EXERCISE PROMPT. Rewrite the listing from the line with "Given: Open the" through the end of the listing, replacing "page name link" with "page title link" and leaving everything else unchanged. Omit the pictures from your answer.

-- START DATA FOR PROCESSING --

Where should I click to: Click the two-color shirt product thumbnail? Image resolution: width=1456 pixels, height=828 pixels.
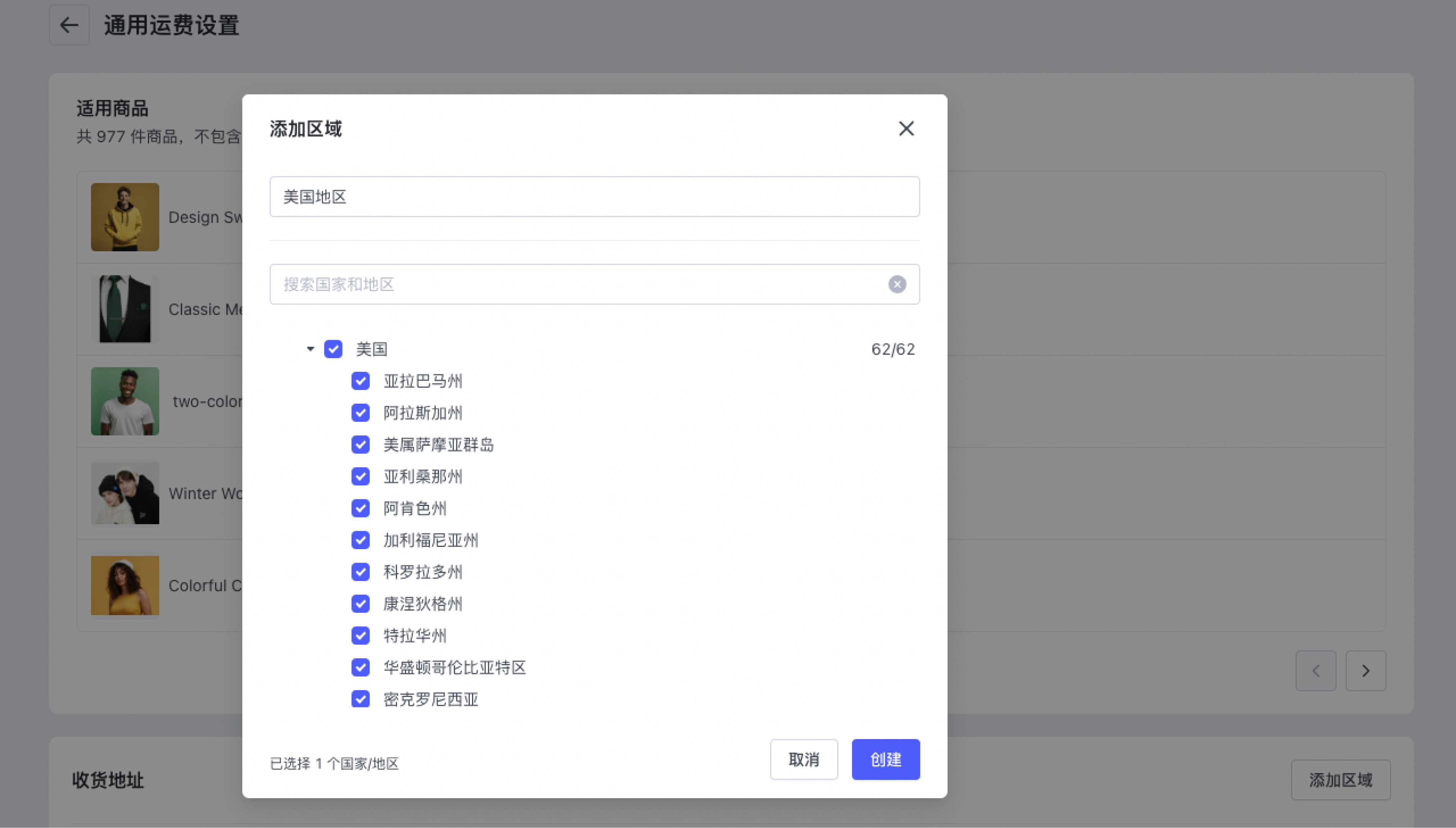tap(125, 401)
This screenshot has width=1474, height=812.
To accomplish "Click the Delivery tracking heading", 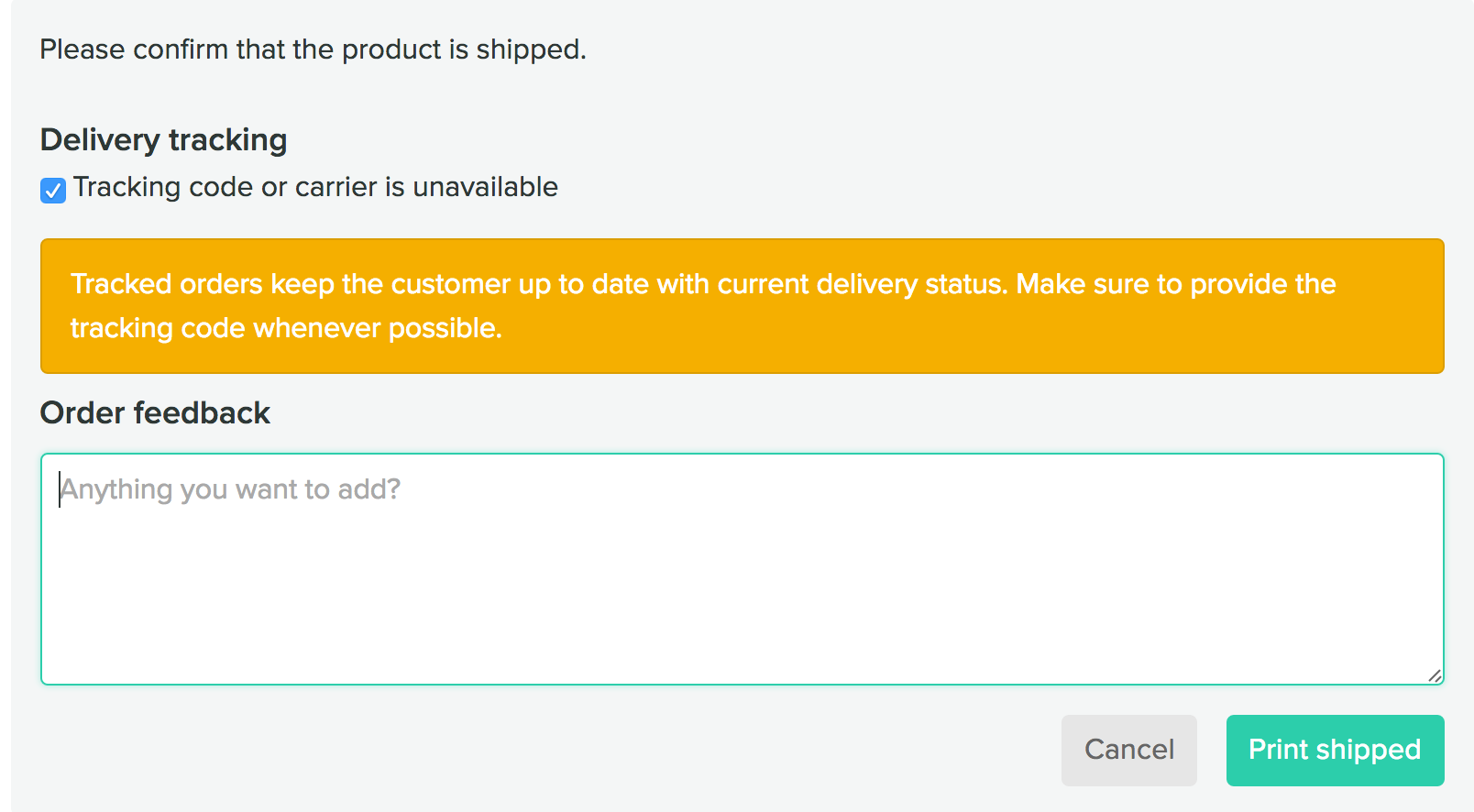I will click(164, 140).
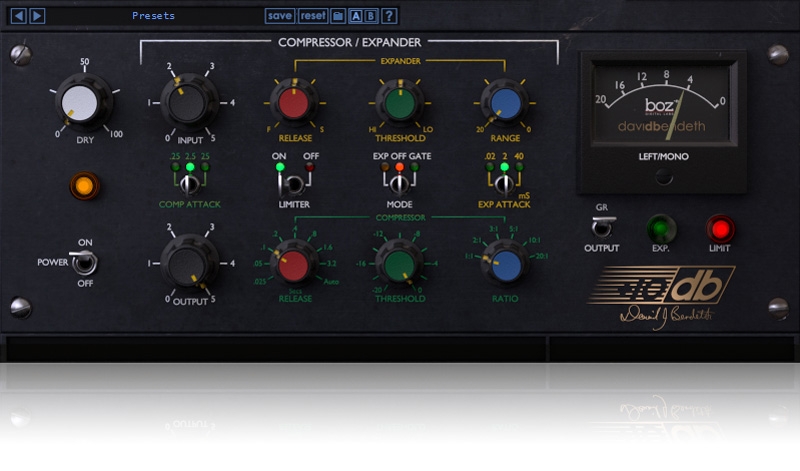This screenshot has height=471, width=800.
Task: Click the LEFT/MONO VU meter display
Action: pyautogui.click(x=663, y=106)
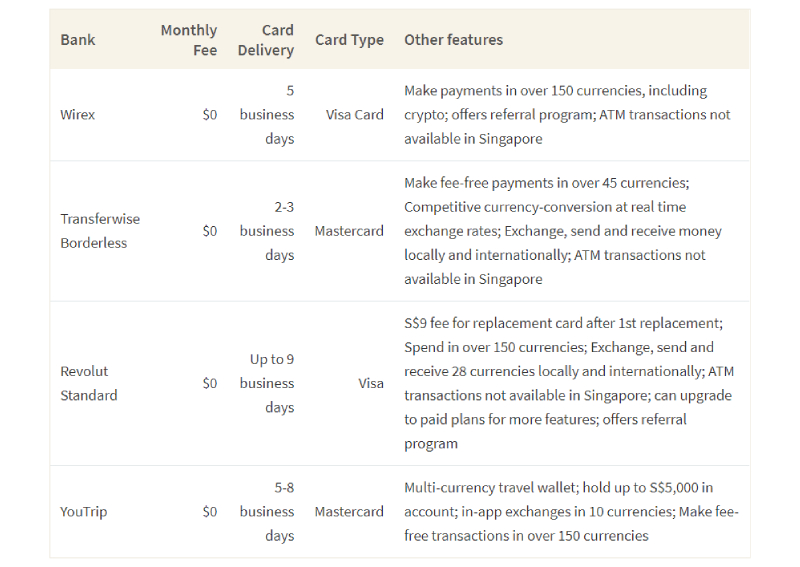Click the "Bank" column header

pos(78,40)
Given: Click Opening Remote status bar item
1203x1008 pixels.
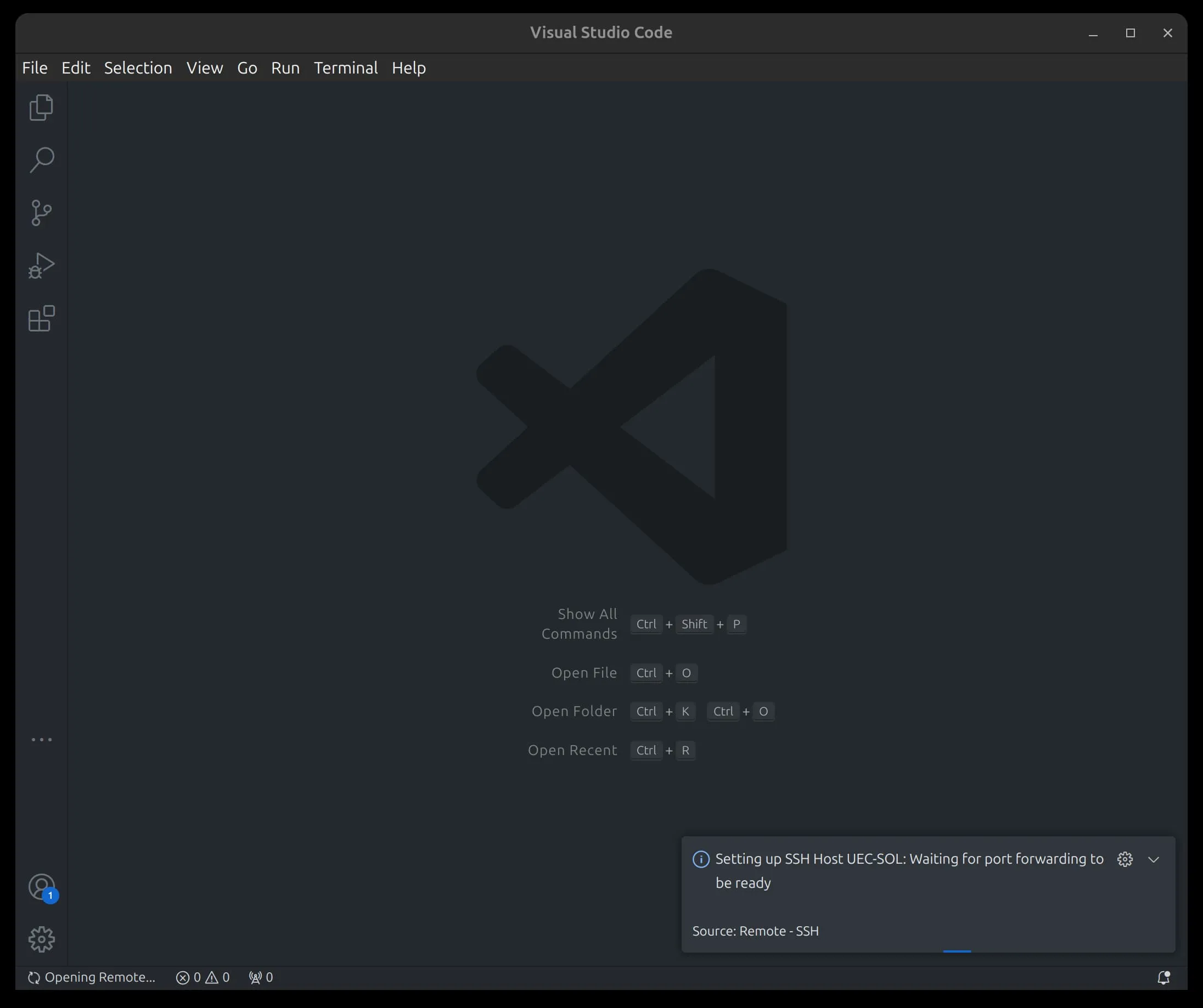Looking at the screenshot, I should coord(92,978).
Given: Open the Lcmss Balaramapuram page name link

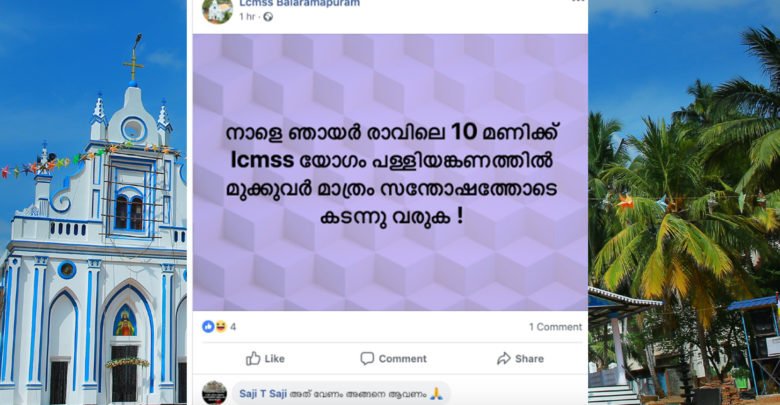Looking at the screenshot, I should (x=299, y=3).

-- END DATA FOR PROCESSING --

EXERCISE SOLUTION.
Given: Open the Lcmss Balaramapuram page title link

Looking at the screenshot, I should (x=299, y=3).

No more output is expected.